Myanmar regime accused of hoarding cyclone aid
A survivor of the cyclone Nargis arranges her belongings in Kyaiklat, in the Ayeyarwady Division of south-west Myanmar on Monday. The United States sent its first aid flight to Myanmar on May 12 but President George W Bush denounced the nation's military rulers over their slow response to the devastating cyclone.Photo: AFP
The United Nations said yesterday that only a tiny portion of international aid needed for Myanmar's cyclone victims is making it into the country, amid reports that the military regime is hoarding good-quality foreign aid for itself and doling out rotten food.
The country's isolated military regime has agreed to accept relief shipments from the UN and foreign countries, but has largely refused entry to aidworkers who might distribute the aid.
Even as US President George W. Bush and UN Secretary General Ban Ki-Moon voiced their fury at the country's generals, and aid agencies again warned that time was running out, the regime remained defiant about letting in outsiders.
But many survivors said they had still not received aid from the government 11 days after the disaster, and that they could not understand why their leaders have snubbed offers of help that have poured in from around the world.
"The nation does not need skilled relief workers yet," Vice Admiral Soe Thein said in the New Light of Myanmar newspaper, a mouthpiece for the military which has ruled the nation with an iron grip for nearly half a century.
He said the needs of the people after the storm, which has left around 62,000 dead or missing since ripping through the southern Irrawaddy delta on May 2 and 3, "have been fulfilled to an extent".
Two US planes have already delivered aid to the country, and, in an apparent broadening of the initial agreement, the government seemed willing to allow future shipments.

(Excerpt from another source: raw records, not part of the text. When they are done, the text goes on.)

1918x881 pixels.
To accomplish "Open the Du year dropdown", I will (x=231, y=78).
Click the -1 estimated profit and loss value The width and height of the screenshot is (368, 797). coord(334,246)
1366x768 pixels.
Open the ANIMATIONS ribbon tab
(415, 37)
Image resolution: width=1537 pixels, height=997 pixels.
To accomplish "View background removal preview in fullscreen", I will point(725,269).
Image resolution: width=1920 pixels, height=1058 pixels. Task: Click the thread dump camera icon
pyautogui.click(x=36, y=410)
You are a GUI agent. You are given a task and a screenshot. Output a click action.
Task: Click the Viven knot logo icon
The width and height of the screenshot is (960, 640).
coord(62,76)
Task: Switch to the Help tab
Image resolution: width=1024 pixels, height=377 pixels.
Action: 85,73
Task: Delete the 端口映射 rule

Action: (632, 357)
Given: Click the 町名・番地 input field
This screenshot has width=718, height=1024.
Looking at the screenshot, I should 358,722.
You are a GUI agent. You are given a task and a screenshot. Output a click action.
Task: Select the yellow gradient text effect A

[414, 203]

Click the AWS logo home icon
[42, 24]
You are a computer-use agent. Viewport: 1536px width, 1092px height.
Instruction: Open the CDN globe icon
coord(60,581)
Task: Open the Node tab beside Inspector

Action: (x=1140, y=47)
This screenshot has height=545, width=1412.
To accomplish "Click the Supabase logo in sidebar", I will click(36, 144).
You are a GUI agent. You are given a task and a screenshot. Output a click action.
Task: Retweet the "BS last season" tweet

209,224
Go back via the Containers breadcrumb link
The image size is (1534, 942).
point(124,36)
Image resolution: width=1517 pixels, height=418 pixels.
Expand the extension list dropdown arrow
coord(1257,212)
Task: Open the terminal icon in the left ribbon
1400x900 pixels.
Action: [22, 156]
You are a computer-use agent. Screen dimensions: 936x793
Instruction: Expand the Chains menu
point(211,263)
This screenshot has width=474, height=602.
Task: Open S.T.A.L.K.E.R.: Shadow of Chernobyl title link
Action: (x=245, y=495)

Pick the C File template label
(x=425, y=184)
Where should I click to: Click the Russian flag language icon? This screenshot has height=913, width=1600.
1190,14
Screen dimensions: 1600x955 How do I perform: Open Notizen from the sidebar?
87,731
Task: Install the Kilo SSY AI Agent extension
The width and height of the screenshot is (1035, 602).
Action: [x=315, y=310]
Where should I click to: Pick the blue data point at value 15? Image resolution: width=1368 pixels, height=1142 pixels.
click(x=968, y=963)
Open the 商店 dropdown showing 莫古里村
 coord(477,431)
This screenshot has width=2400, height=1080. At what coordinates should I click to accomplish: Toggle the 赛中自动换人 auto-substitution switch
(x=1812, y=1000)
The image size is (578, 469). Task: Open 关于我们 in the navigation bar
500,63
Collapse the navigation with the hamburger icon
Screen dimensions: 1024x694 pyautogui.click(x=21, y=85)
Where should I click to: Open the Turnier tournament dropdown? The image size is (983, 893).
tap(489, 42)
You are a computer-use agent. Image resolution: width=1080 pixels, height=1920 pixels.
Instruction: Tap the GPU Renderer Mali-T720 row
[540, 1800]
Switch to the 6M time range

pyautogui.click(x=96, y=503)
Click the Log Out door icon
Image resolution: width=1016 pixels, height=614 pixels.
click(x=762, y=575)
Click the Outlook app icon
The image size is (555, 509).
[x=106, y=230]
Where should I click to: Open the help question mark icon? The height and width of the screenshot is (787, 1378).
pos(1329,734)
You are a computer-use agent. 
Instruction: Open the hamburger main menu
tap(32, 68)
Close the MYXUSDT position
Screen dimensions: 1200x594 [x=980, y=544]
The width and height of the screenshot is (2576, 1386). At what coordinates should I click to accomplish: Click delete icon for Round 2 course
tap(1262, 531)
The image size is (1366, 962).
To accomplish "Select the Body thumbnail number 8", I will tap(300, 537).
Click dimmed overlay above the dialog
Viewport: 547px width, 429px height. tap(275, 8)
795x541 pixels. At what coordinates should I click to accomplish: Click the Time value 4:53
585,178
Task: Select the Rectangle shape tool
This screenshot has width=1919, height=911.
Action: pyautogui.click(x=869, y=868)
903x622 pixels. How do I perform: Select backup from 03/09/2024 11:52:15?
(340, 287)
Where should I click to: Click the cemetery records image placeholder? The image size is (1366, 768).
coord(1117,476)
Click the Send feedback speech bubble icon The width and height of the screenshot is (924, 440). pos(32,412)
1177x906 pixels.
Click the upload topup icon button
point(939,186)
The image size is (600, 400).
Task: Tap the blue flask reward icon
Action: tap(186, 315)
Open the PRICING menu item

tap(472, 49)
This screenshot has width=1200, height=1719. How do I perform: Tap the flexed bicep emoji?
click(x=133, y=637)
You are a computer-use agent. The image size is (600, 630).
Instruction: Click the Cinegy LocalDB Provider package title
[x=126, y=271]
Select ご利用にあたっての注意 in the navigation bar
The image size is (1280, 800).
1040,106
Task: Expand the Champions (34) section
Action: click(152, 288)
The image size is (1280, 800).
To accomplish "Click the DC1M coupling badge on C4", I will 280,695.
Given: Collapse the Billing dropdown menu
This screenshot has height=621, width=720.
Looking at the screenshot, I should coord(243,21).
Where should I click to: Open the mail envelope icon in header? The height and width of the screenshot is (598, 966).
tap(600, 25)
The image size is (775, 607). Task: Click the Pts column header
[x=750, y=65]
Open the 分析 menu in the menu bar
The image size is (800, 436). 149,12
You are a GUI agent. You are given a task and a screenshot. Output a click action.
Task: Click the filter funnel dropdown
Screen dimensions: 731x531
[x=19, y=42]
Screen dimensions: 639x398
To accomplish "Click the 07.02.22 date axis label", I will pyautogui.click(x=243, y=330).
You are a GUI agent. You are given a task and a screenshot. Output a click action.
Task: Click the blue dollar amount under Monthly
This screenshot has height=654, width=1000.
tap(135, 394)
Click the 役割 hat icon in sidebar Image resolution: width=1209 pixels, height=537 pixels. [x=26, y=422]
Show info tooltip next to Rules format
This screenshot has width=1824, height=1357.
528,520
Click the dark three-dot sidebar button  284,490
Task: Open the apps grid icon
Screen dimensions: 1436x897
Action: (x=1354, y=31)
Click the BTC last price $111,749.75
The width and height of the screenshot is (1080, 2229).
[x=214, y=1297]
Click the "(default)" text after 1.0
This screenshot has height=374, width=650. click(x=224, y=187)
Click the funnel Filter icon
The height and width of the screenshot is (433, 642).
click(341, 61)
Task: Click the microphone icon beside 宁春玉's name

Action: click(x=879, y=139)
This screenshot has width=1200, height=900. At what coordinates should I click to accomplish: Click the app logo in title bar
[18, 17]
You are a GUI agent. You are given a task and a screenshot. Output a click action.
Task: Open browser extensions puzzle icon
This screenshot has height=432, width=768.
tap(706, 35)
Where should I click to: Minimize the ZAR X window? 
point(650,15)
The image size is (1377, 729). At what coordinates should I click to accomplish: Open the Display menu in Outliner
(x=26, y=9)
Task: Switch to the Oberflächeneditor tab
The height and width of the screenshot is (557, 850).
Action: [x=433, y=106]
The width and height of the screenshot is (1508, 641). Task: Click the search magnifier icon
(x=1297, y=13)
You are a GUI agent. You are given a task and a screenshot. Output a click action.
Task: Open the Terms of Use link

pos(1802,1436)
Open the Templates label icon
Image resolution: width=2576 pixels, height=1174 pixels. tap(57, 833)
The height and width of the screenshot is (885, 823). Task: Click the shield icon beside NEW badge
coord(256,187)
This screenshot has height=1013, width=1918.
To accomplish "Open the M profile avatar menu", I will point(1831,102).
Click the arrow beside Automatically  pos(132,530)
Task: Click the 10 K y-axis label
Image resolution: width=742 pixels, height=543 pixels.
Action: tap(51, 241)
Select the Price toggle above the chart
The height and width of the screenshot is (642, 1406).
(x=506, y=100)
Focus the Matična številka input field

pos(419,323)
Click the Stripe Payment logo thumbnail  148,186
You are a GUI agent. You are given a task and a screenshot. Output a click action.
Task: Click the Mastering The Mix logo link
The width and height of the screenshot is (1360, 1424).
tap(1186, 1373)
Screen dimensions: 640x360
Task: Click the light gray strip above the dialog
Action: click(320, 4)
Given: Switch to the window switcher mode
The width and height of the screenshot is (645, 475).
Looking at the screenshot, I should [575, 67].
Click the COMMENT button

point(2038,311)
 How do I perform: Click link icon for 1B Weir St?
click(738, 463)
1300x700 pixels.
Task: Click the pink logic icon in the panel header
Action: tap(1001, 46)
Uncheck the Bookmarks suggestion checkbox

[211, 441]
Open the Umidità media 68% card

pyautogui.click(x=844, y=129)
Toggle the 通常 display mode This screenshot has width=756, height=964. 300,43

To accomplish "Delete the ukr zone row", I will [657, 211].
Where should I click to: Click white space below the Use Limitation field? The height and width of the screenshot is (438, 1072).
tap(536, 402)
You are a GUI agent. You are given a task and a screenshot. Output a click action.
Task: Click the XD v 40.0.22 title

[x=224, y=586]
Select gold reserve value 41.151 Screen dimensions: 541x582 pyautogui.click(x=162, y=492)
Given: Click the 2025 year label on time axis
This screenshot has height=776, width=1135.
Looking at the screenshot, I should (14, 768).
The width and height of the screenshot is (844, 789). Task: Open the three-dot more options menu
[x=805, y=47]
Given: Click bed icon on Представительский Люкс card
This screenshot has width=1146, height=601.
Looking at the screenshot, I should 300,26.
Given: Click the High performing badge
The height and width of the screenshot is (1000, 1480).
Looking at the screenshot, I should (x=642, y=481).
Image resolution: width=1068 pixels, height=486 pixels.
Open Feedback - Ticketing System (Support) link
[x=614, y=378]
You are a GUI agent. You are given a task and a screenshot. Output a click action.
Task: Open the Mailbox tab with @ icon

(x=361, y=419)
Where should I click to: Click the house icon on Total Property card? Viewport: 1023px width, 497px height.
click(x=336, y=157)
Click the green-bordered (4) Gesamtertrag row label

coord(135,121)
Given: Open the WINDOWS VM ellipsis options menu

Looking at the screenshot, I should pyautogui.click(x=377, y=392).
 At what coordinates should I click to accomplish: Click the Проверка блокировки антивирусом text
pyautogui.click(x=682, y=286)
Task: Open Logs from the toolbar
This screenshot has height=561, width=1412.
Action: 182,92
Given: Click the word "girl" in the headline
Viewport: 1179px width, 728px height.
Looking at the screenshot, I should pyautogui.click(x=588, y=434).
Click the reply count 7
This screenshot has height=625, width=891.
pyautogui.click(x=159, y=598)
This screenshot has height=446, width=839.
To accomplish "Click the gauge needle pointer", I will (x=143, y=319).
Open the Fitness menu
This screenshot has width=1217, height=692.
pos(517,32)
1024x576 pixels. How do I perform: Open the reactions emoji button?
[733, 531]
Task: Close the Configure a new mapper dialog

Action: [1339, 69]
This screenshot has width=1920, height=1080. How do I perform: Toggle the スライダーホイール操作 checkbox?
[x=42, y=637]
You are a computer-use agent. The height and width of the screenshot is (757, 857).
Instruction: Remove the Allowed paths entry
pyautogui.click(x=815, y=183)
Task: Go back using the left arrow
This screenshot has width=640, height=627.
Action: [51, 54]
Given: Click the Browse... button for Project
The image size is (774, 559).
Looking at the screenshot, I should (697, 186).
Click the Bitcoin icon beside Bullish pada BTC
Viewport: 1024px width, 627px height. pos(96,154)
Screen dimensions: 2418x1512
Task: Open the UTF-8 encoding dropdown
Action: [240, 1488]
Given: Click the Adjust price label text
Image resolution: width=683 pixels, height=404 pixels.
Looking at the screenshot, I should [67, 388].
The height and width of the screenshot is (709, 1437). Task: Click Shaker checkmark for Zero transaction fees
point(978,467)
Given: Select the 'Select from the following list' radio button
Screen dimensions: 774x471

But logistical bottlenecks, poor infrastructure and the junta's restrictions have delayed the distribution of the aid, which is piling up at the airport in Yangon.
"There is obviously still a lot of frustration that this aid effort hasn't picked up pace" 10 days after the cyclone hit, said Richard Horsey, the spokesman of the UN humanitarian operation in Bangkok, Thailand.
Cyclone Nargis devastated the country's Irrawaddy delta on May 3, leaving about 62,000 people dead or missing, according to the government count. The UN has suggested the death toll is likely to be more than 100,000.
With their homes washed away and large tracts of land under water, some 2 million survivors mostly poor rice farmers are living in abject misery, facing disease and starvation.
The UN said the World Food Programme is only getting in 20 percent of the food needed.
"That is a characterization of the programme as a whole. We are not reaching enough people quickly enough," Horsey told The Associated Press.